Rupert laughed, for to compare the blooming Edith with the faded, wrinkled Devene, or even her quick humour that turned men and things to mild ridicule, with his savage cynicism which tore them both to pieces and stamped upon their fragments, seemed absurd.
“I can’t see the slightest resemblance,” he said. “You are cultivating imagination in your old age, mother.”
She looked up to answer, then thought a moment, and remarked:
“I daresay that you are perfectly right, Rupert, and that these things are all my fancy; only, my dear boy, try to make her go to church from time to time, that can’t do any woman harm. Now I have done with criticisms, and if I have made a few, you must forgive me; it is only because I find it hard to think that any woman can be worthy of you, and of course the best of us are not perfect, except to a lover. On the whole, I think that I may congratulate you, and I do so from my heart. God bless you both; you, my son, and Edith, my daughter, for as such I shall regard her. Now, dear, good-night, I am tired. Ring the bell for the maid, will you?”
He did so, and then by an afterthought said:
“You remember that I have to go away. You will speak to Edith, won’t you?”
“Of course, my love, when Edith speaks to me,” the old lady replied, with gentle dignity. “But why, under the circumstances, are you going?”
At that moment the maid entered the room, so he gave no answer, only made a few remarks about the manner of his mother’s journey back to town and kissed her in good-bye.
When the maid had left again Mrs. Ullershaw, as was her custom, said her prayers, offering up petitions long and earnest for the welfare of her beloved only son, and that the woman whom he had chosen might prove a blessing to him. But from those prayers she could take no comfort, they seemed to fall back upon her head like dead things, rejected, or unheard, she knew not which. Often she had thought to herself how happy she would be when Rupert came to tell her that he had chosen a wife, yet now that he had chosen, she was not happy.
Oh, she would tell the truth to her own heart since it must never pass her lips. She did not trust this gay and lovely woman; she thought her irreligious, worldly, and self-seeking; she believed that she had engaged herself to Rupert because he was the heir to a peerage and great wealth, distinguished also; not because she loved him. Although her son was of it, she hated the stock whence Edith sprang; as she knew now, from the first Ullershaw, who founded the great fortunes of the family, in this way or that they had all been bad, and Edith, she was certain, had not escaped that taint of blood. Even in Rupert, as the adventure of his youth proved, it was present, and only by discipline and self-denial had he overcome his nature. But Edith and self-denial were far apart. Yes; a cold shadow fell upon her prayers, and it was cast by the beautiful form of Edith—Edith who held Rupert’s destiny in her hands.
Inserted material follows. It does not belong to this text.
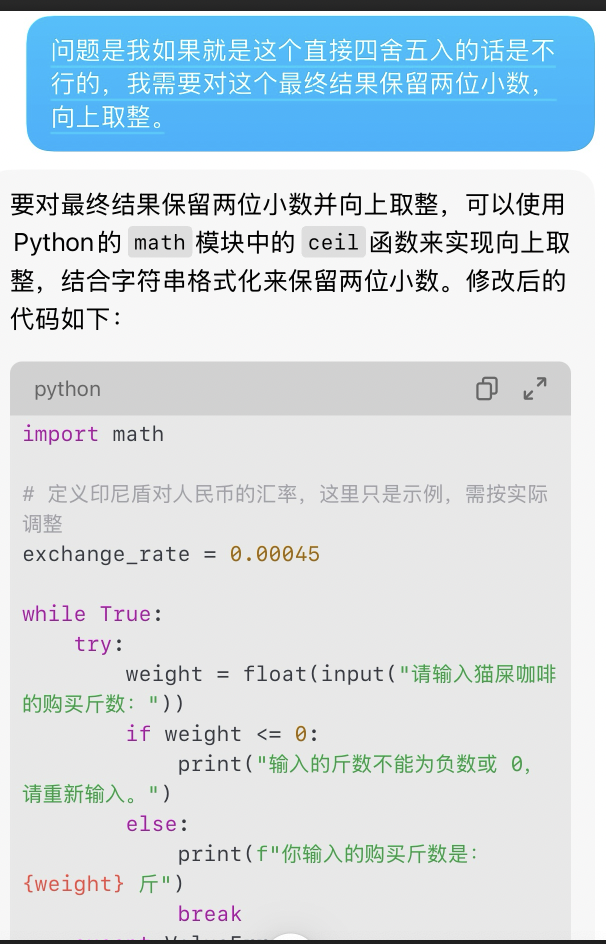Viewport: 606px width, 944px height.
Task: Click the inline math code tag
Action: pos(160,242)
Within a few feet of her Rupert also offered up his petitions, or rather
his paean of thanksgiving and praise for the glory that had fallen from
Heaven upon his mortal head, for the pure and beautiful love which he
had won that should be his lamp through life and in death his
guiding-star.
A while after Rupert had gone, half an hour perhaps, Edith, noticing that Dick had left the hall, as she thought to see off the last of the departing guests, took the opportunity to slip away to bed since she wished for no more of his company that night. Yet she was not destined to escape it, for as she passed the door of the library on her way up stairs, that same room in which Rupert had proposed to her, she found Dick standing there.
“Oh,” he said, “I was looking for you. Just come in and tell me if this belongs to you. I think you must have left it behind.”
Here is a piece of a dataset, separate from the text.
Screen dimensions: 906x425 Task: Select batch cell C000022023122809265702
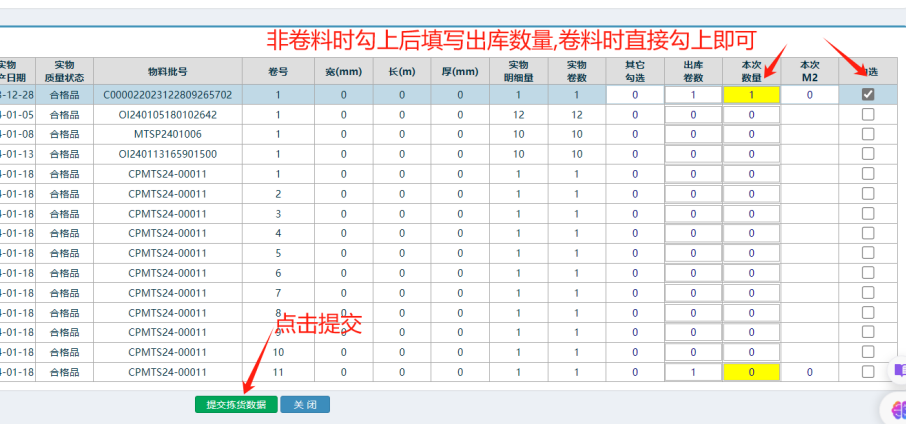click(167, 95)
Carelessly, without design or thought, she stepped into the room, whereon he closed the door, and as though by accident placed himself between it and her.
“Well, what is it?” she asked, for her curiosity was stirred; she thought that she might have dropped something during her interview with Rupert. “Where is it? What have I lost?”
“That’s just what I want to ask you,” he answered, with a scarcely suppressed sneer. “Is it perhaps what you are pleased to call your heart?”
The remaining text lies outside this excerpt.